Lab-Grown Mini Brains Die When Exposed To Zika

Further reinforcing the link between Zika and microcephaly

zika attached to cell membrane
The Zika virus, in orange, bound to the cell membrane, in brown, of a neurosphere, a tiny clump of neural cells made from pluripotent stem cells.Rodrigo Madeiro, PhD - IDOR

It's been almost a year since the Zika virus was first detected in Brazil. Since then, the connection between the virus and cases of microcephaly, a neurological condition in which babies are born with abnormally small heads, has grown stronger. So much so that in February, the U.S. Centers for Disease Control and Prevention (the CDC) declared the possible Zika/microcephaly connection a global health emergency.

At the same time, researchers still don't completely understand how Zika is causing microcephaly to occur and they haven't yet been able to say for certain that the two are linked. But in a new study published last night in the journal Science, researchers found that unlike other viruses in its family, the Zika virus mostly targets developing brain cells. Knowing exactly how the Zika virus attacks these neurons could not only help to confirm the connection but also help researchers better understand the virus and potentially find a way to prevent microcephaly from happening.

After just a few days, the virus had killed off most of the neurospheres.

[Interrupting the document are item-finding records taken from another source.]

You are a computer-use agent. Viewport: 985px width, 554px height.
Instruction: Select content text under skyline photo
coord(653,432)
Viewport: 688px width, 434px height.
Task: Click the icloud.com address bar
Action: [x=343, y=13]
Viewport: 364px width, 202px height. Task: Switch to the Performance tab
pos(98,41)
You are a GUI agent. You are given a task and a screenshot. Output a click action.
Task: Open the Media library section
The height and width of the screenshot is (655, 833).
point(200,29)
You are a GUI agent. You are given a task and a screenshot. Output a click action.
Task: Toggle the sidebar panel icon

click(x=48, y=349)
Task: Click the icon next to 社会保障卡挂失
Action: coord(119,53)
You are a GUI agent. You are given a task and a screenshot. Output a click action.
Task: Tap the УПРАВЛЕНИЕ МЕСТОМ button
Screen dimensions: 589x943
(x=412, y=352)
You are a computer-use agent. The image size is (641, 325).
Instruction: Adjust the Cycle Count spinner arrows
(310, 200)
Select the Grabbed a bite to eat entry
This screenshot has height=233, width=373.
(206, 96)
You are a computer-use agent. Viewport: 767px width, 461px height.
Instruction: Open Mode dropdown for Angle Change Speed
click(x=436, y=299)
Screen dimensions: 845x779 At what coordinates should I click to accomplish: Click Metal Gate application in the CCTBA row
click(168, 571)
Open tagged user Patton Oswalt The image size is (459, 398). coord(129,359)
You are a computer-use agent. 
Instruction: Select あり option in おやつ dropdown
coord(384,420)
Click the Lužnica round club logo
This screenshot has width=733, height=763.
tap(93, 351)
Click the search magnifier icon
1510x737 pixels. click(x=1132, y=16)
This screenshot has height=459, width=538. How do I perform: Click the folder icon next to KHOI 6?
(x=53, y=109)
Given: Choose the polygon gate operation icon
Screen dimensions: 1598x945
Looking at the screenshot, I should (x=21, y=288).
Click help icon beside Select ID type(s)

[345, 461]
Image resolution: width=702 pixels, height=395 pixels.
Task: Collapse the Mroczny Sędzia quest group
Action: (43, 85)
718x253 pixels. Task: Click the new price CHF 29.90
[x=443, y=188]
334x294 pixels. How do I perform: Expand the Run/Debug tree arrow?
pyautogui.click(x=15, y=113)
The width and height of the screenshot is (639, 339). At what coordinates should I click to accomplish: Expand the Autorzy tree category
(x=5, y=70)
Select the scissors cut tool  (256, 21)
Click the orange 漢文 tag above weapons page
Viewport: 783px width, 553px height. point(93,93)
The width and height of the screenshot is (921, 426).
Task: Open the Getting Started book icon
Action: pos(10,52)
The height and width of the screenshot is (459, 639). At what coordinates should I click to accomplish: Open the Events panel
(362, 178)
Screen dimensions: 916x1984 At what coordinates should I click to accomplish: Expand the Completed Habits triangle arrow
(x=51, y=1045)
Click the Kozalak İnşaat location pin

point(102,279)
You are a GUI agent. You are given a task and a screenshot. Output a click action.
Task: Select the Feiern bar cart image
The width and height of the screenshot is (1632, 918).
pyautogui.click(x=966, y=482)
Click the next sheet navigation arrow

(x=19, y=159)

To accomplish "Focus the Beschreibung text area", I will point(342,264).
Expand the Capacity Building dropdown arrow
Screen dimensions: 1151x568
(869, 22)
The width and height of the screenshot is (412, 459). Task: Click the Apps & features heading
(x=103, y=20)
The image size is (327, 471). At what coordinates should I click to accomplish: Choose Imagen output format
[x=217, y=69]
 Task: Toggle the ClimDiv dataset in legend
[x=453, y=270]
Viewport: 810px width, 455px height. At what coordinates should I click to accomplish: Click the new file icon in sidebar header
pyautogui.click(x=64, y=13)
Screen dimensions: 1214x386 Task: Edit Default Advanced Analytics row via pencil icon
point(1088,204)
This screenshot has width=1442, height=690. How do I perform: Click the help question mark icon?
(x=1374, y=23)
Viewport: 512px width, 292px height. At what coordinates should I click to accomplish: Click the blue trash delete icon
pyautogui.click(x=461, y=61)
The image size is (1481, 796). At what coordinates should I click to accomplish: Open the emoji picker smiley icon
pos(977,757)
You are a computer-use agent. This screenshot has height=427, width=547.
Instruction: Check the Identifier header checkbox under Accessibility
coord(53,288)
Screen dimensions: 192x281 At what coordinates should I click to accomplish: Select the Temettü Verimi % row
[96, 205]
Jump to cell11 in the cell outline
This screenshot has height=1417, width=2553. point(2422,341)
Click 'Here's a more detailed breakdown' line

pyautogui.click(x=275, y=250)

To better understand how the Zika virus is affecting neural cells in particular, the researchers wanted to see what exactly would happen when the virus came in contact with nerve cells. So they isolated the virus from a Brazilian patient, then placed it in a petri dish that also contained clumps of neural stem cells known as neurospheres, which are a good model for fetal brain development during the first trimester of pregnancy.

After just a few days, the virus had killed off most of the neurospheres. They also compared this to similar clumps of neural cells that weren’t exposed to the Zika virus. In that case, hundreds of neurons grew.

In a second experiment, the researchers used tiny clumps of brain grown in a lab — known as organoids — and exposed some to Zika while leaving the rest alone. The ones that were exposed to Zika grew about 40 percent less than the ones that weren’t. Then, they did that same experiment but exposed the organoids to the dengue virus, which is very similar to Zika and in the same viral family, and found that the dengue-exposed organoids grew at the same rate as the controls. In other words, the dengue virus had no effect on neural cell growth.

These differences told the researchers that first, the Zika virus seems to attack neural cells in particular. Secondly, this characteristic is unique to Zika (because dengue, which is very similar to Zika, didn’t have the same growth-stunting effect).

While the researchers acknowledge that other studies are necessary to demonstrate the consequences of Zika on fetal development, they write that this study helps to "reinforce the growing body of evidence [connecting Zika] to brain malformations in Brazil." With this information, as well as the recently revealed complete structure or the virus, researchers may be able to more effectively study, treat, and potentially prevent the consequences of the virus.